日本オリエント学会(11/24〜25,東海大学)

今回の学会は,知り合いが進行している資料のデジタル化のセッションの聴講が第1の目的。
セッションも,それぞれの研究者の力点や方法論の違いと,それぞれに貢献できそうな共通の面が面白かった。

しかしながら,会場で「カーヌーンの楽器体験」という掲示があって,プログラムを改めてチェックしてみると,「トルコの楽器カーヌーンのマカーム」というのを見つけて,知り合いの発表を聞いていたけど中座してそちらに向かってしまった(汗)。

京都で行われていた音楽学会ではない。
参加した学会で音楽のことが扱われることはあまりないけど,さすがに中近東の研究者の集まりとして面白い発表がなされることが多い。

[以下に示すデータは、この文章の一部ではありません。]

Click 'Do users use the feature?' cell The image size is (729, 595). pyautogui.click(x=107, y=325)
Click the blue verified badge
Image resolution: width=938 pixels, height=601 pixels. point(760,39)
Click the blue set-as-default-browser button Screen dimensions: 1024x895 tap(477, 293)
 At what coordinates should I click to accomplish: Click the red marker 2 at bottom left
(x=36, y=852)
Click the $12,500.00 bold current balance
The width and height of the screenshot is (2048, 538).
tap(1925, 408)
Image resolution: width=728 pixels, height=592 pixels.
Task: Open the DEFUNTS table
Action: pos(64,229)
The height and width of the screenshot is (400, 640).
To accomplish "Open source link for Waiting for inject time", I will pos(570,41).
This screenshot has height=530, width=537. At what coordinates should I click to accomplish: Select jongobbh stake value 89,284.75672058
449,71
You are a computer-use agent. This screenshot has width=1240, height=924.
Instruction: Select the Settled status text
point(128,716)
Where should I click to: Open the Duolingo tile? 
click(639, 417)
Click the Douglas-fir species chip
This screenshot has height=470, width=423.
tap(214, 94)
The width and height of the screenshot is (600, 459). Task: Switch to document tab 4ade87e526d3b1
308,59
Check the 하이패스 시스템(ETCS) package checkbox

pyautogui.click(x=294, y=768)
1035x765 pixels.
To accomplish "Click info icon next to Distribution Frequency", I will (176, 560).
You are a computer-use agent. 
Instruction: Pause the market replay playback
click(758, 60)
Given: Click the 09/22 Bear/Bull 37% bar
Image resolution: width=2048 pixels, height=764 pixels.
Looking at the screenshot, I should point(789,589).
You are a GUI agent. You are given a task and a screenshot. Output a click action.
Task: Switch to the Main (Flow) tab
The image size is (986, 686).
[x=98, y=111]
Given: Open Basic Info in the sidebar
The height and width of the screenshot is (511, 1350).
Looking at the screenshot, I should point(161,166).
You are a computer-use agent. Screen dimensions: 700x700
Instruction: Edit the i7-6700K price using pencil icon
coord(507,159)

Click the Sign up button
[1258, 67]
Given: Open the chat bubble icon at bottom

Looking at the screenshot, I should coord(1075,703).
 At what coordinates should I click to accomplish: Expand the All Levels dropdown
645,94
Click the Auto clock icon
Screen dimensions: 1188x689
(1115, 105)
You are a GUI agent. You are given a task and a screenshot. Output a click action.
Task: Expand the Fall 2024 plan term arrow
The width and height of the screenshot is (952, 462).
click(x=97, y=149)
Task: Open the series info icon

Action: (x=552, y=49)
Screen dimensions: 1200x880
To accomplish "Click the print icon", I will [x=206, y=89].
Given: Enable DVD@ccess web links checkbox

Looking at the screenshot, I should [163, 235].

カーヌーンとはハンマー・ダルシマーに似ているけどプレクトラム(長いネイルみたいなピックを金属の指サックみたいなのにはさんで弾く),音程を替えるレバーが2種類,特に小さい方は5~6つ付いていて,半音を5~6分割して様々な微分音に変えられるようになっている。
全音は9つ分割しないといけないらしく,この両者の関係が「ややこしい」らしい。

マカームは,4~5音からなる音の間の音程の関係を示したもので,いわゆる旋法だけど,中世西洋のミクソリディアやドリアにあたるものもあれば,微分音や増2度を使ってどれにも当てはまらないものもある。

ただ,あとでも発表者や同好の知り合いの研究者の方と話したけど,ギリシアも4音のテトラコードが基本。
その中で全音が支配的なディアトニック,半音が支配的なクロマティック(他に増2度が出てくる),そして微分音が支配的なエンハーモニック(結果として他の音程は広い)も出てくる。

それを合体させて8~9音の音階を構成するから,音階の低い方と高い方では違う「旋法」にもなるし,マカームでもそうなるとのこと。

また,このエンハーモニックがどのくらいの音程なのかが,今の私の疑問の1つ。
半音の半分という単純なものではないだろう。
そもそも半音も数種類あるから(全音も最低「大全音」と「小全音」がある),分割の仕方によっては現実には様々な微分音が生じるはず。
なので,ギリシアの音楽理論をきちんと研究しないといけない。
それが課題の1つ。

今日の発表でも,同じ微分音の表示(本来口伝)でも,上昇する時には高めに,下降する時には低めに取るらしい。
理論と実際には少し違いがあるとのことで,よくあることだと思う。

発表後,実際にカーヌーンの試奏体験もできるということで,やはり発表を聴いていた知り合いの研究者の方と訪れて,何か一緒にできそうなことがあれば…という話に。
その方とは,古代の文献に記されている音階の復元,そして楽器の復元ができれば…という話をしている。

こうなると,旧約聖書の朗唱記号にも本気で取り組まないといけない。
せっかく課題を頂いたので,来年からの研究プロジェクトの1つに考えたい。

ちなみに,今回の学会の会場校は,音楽専攻があって,楽器のコレクションもあるとのことで,他にも面白い楽器が展示されていた。
音楽学会ではないのに,音楽について様々な良い刺激を受けられて感謝だった。